We will attack this preppy grass as though digging for buried treasure. In less than half an hour, we’ll be breathing hard, soaked with sweat, and, maybe, bleeding. We will strike back at mindless television commercials that have hypnotized us and our parents into GROWING LAWNS.

You, new gardener, can rent a tiller, but what you need for a first garden and the ones to follow are a shovel and a hoe. A tiller will turn more dirt than you need turning, and you’ll still have to separate the mass of grass roots from the dirt before you can pulverize that soil to a depth of at least a foot. Most plants don’t need much more than a foot of dirt to do well.

My first garden, I debated whether to do a raised bed or make a flat garden. Carpentry was involved with a raised bed, and I didn’t want to use treated wood. Untreated wood would last a season. A garden in the ground, refreshed each year with compost that I would provide, would last as many seasons as I was prepared to do hard, satisfying work two days a year.

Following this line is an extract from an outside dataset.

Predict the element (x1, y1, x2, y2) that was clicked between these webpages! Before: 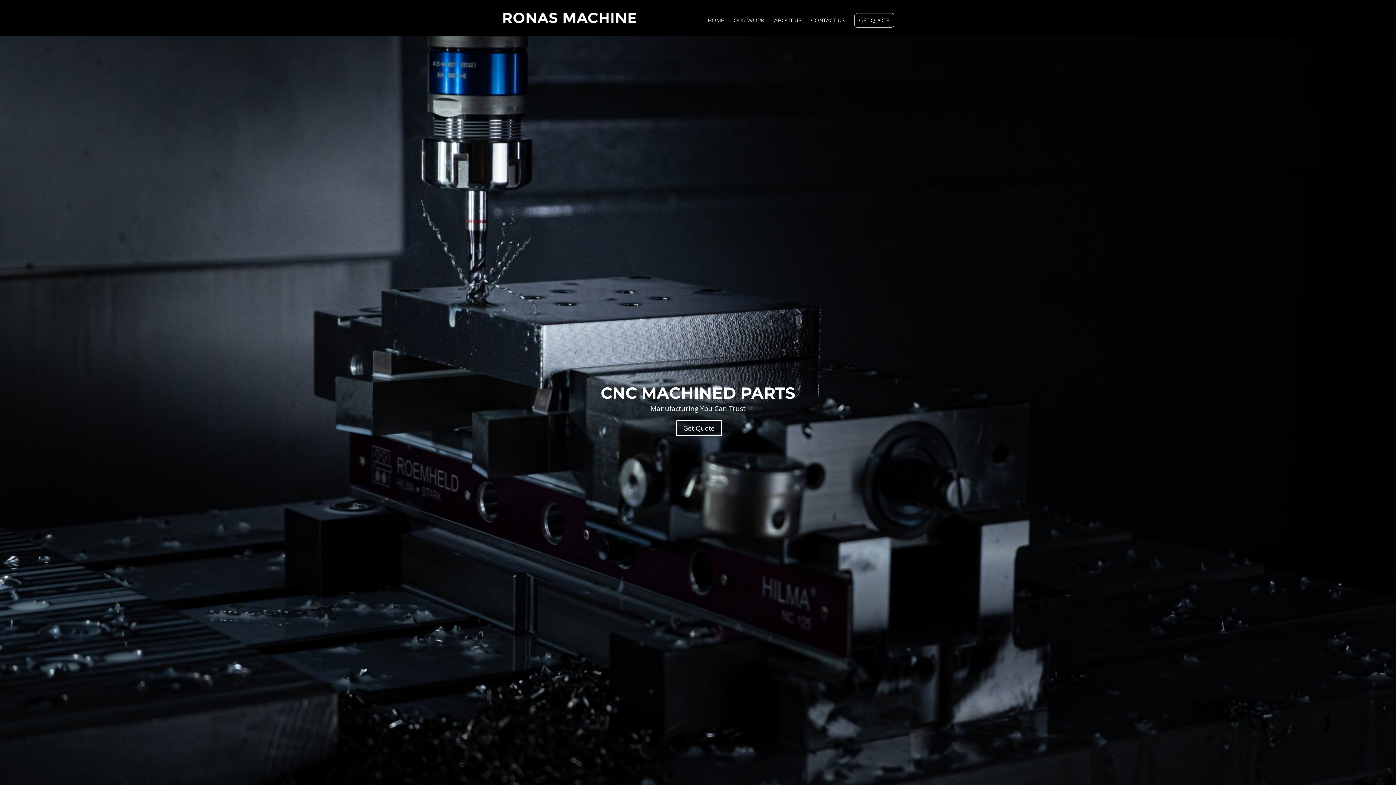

Today, there’s a bewildering amount of information on gardening on the internet. Maybe it’s just me, the old newspaperman, but most internet stories about anything take forever to get to the point. Try the LSU AgCenter’s website. The information’s concise, tailored for this part of the country, and suggests plants that have been tested where they’re meant to grow.

I like books. My first gardening book is out of print, but you’ll see its classic cover if you Google “The Progressive Farmer/Southern Living Vegetable Gardening” published by the Progressive Farmer/Southern Living. For instruction in laying out and cultivating a garden, the book is worth looking for on eBay. My other bible of the garden is Southern Herb Growing by mother-daughter gardeners Madalene Hill and Gwen Barclay, with Jean Hardy, published by Shearer.

My first garden, my wife and I were living in a rented house in North Baton Rouge. It was twice the house and yard we could have gotten for the money in South Baton Rouge, where we’d buy a house a few years later. All that backyard tempted me to try my hand at gardening. I turned the smug-lush St. Augustine, beat the dirt from the roots, and raked the grass into a large pile.

I’d planted tomato and bell pepper plants in rows and was planting Louisiana evergreen onions when a man cleared his throat on the other side of the fence.

“What?” I snapped. I’d felt the unwanted presence of a neighbor for long minutes.

“Pardon me,” the old guy said, “but you’re planting them onions upside down.”

My neighbor was the first in a long line of gardeners who would give sound advice at just the right time.

I won’t list all the vegetables you might put in your garden. A trip to the nursery or hardware store will show you what’s available. I’ll offer just this piece of advice: Plant what you like to eat, and plant at least two things you don’t like. I was not a broccoli or cauliflower eater until I grew them myself.

Plant your garden with a child. If you don’t have one of your own, borrow or rent one.